Create New Content For Your Older Pieces
On top of merely fleshing out old content, you may want to create new content altogether for your older pieces. You can do things like:
Adding new tips and sections to the articles.
Creating an infographic around the article.
Recording a quick podcast or video for the content.
Producing a lead magnet or content upgrade based on the content.
Overall, you want to take your piece to the next level. What can you add to this piece that will help you serve your audience better? What would make this free piece of content even more helpful?
Promote Old Content
Now, let’s chat about one of the most important steps that many entrepreneurs and businesses miss, content promotion. Creating a strategy for promoting old content is essential to making sure that you don’t send your posts to the content graveyard too soon. Your clients and customers won’t know about that excellent resource if you don’t tell them about it. Make it a habit of linking back to old stuff as well as new content.
Share Newly Refreshed Content With Your Email List
Did you add a ton of helpful advice or a new video to an old post? Now is the perfect time to share that piece with your audience. Share that with your audience via email and let them know how you updated it.
If you have a welcome email sequence, be sure to throw in a few older resources into that sequence too. Create a day in your email sequence related to sharing some of your favorite/most viewed blog posts.
Use Social Media To Bring New Life To Old Content
Social media is one of your best tools for promoting old content. If you use a tool like MeetEdgar or SmarterQueue, you can easily reach into your archive and post old content consistently. If using a paid tool doesn’t make your heart sing, that’s acceptable. Even if you schedule content by hand, using your content database will help you schedule older material often.

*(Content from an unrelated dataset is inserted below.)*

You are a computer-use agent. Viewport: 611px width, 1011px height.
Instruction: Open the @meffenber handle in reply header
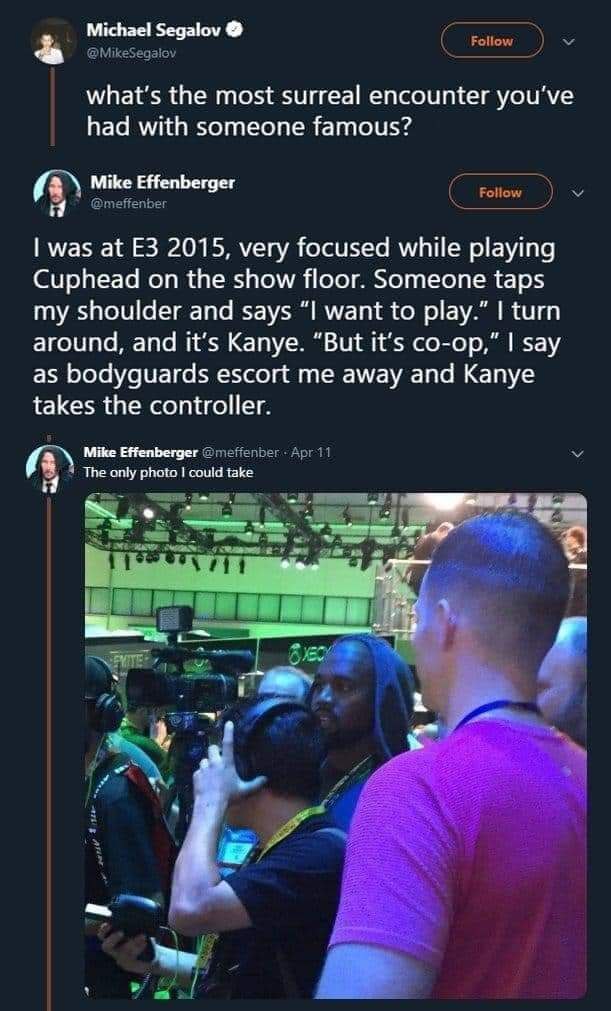[240, 452]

Create Short Links For Old Content So You Can Easily Mention It On Podcasts Or Video Interviews
Do members of your team go on many podcasts or do various video interviews? If so, create short links based on your website that they can easily refer to in an interview if they are asked a question that relates to a post you’ve written. This may seem difficult to do, but if you know you are being interviewed about Instagram marketing, write down all the short links and information you have on posts about Instagram marketing. Often when you are doing interviews, you may have a bit of knowledge about the questions beforehand, this gives you plenty of time to look at your archive for applicable content to share beforehand.
On the flip side, if you have a podcast or video series, write down these short links so that you can easily reference them as you record audio and video for your audience.
Guest Post On Industry Blogs And Link Back To Old Content
Backlinks are amazing for SEO, and they can also send tons of traffic back to old content you’ve already written. If your team likes to guest post or do sponsored posts often, make sure you are taking full advantage of any backlinking opportunities you might have. Many sites will have a limit on backlinks, and you don’t want to seem like you are guest posting just for backlinks. You should get as many backlinks as the sites you post on will allow. Don’t leave prime linking opportunities on the table.
Link To Relevant Articles In Forums And Groups Where Your Ideal Clients Hang Out
Last, but not least, if your team participates actively in forums and groups, don’t be afraid to link to any relevant resources you might have. Forums like Reddit and Quora as well as Facebook groups can be a great source of traffic for your blog. No, you won’t get avalanches of traffic participating in reciprocation threads. Instead, you want to focus on being helpful, answering questions from people in your niche, and adding a link or two when relevant to the user’s issues.
No one wants to see content they’ve spent hours on dying too soon in the content graveyard. It can feel like you are always on the wheel of content creation with few results, but it doesn’t have to be this way. With some discipline and thought to your content marketing strategy, you can stretch your content and make it work for you longer.